>>>>

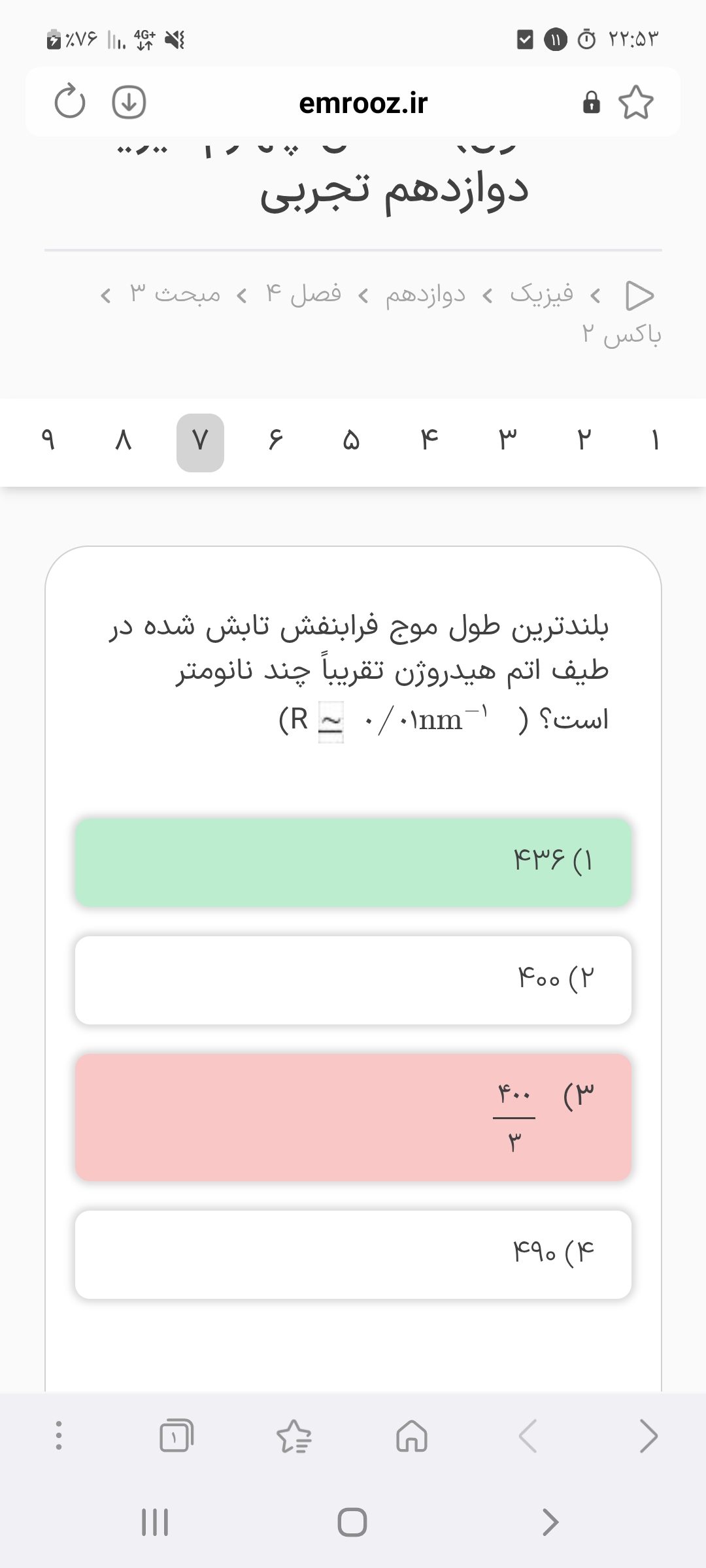
Task: Open the فصل ۴ breadcrumb link
Action: [x=303, y=294]
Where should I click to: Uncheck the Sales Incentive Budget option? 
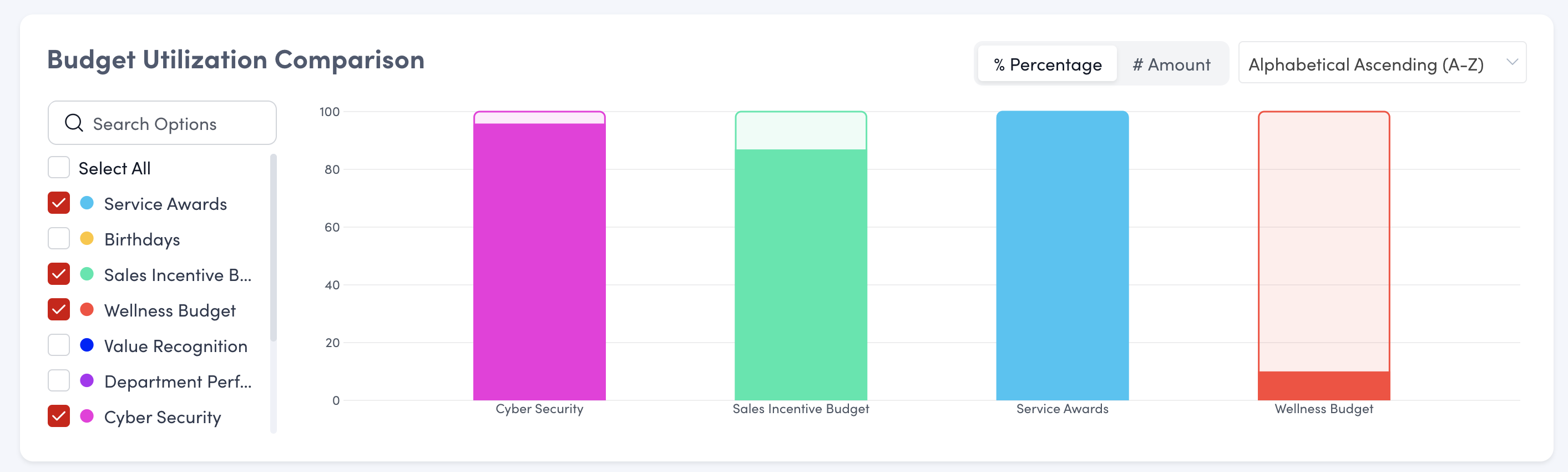pos(59,274)
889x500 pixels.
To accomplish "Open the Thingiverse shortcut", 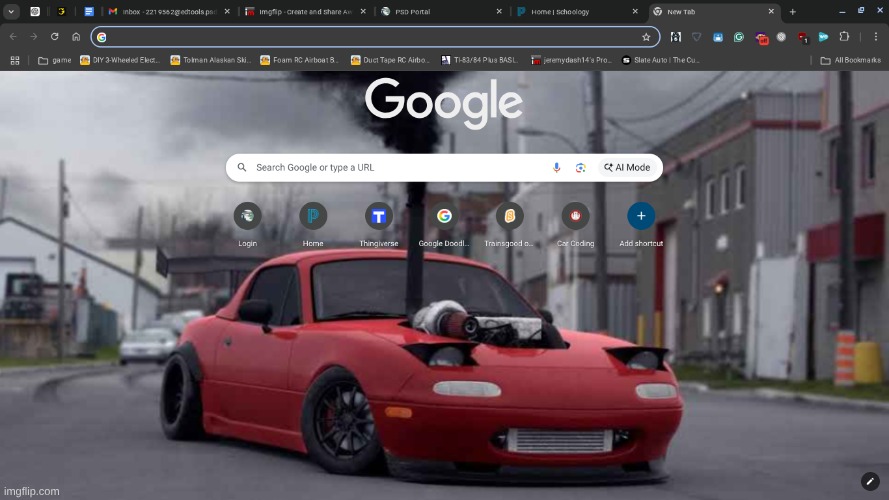I will pyautogui.click(x=378, y=216).
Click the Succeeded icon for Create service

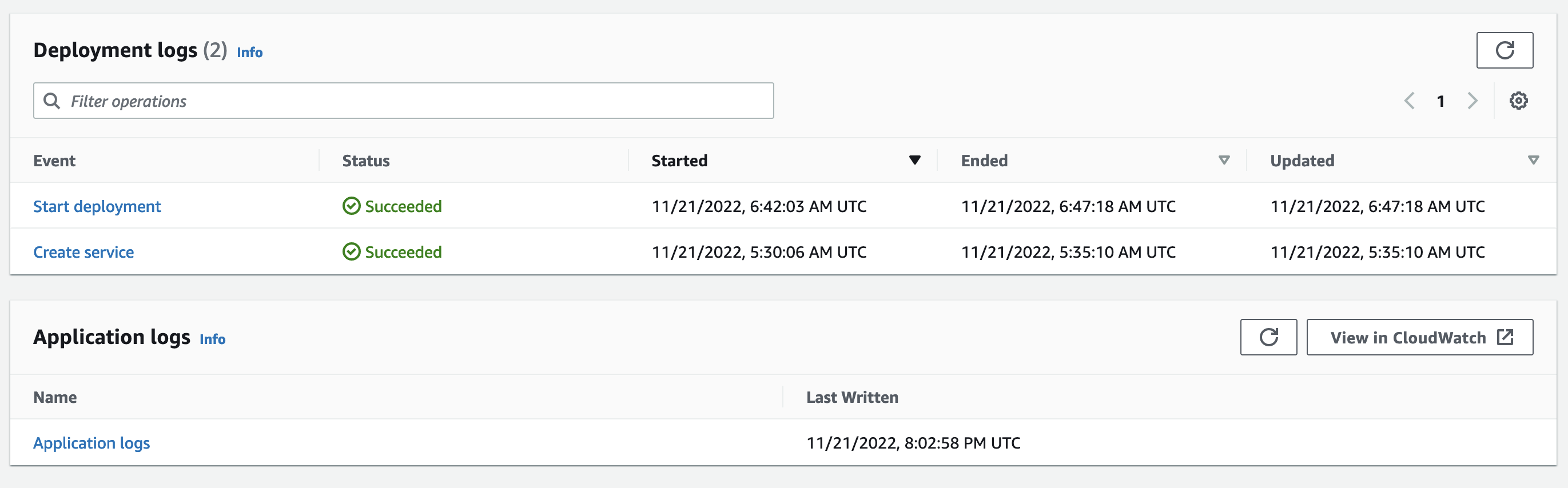351,251
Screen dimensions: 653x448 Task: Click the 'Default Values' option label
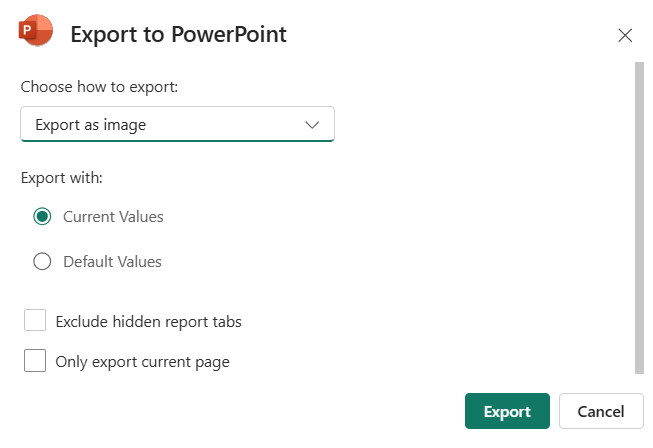tap(112, 262)
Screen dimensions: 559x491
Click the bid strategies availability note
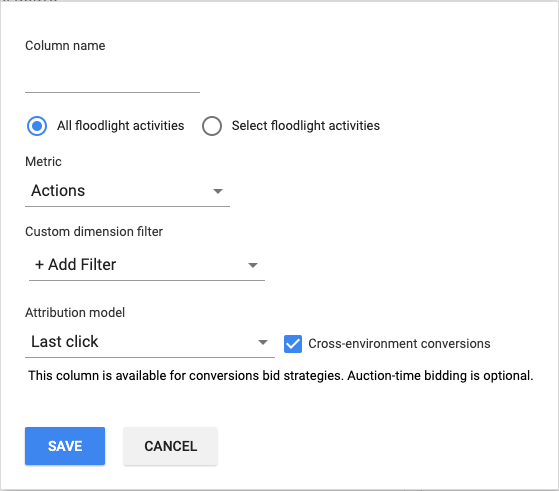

<<<<

→ **REQUIRED ACTION**:
The output must start at the line holding "Screen dimensions: 559x491", end at the last line of the listing above, and show each line exactly; please omit all pictures.

→ **ANSWER SECTION**:
Screen dimensions: 559x491
Click the bid strategies availability note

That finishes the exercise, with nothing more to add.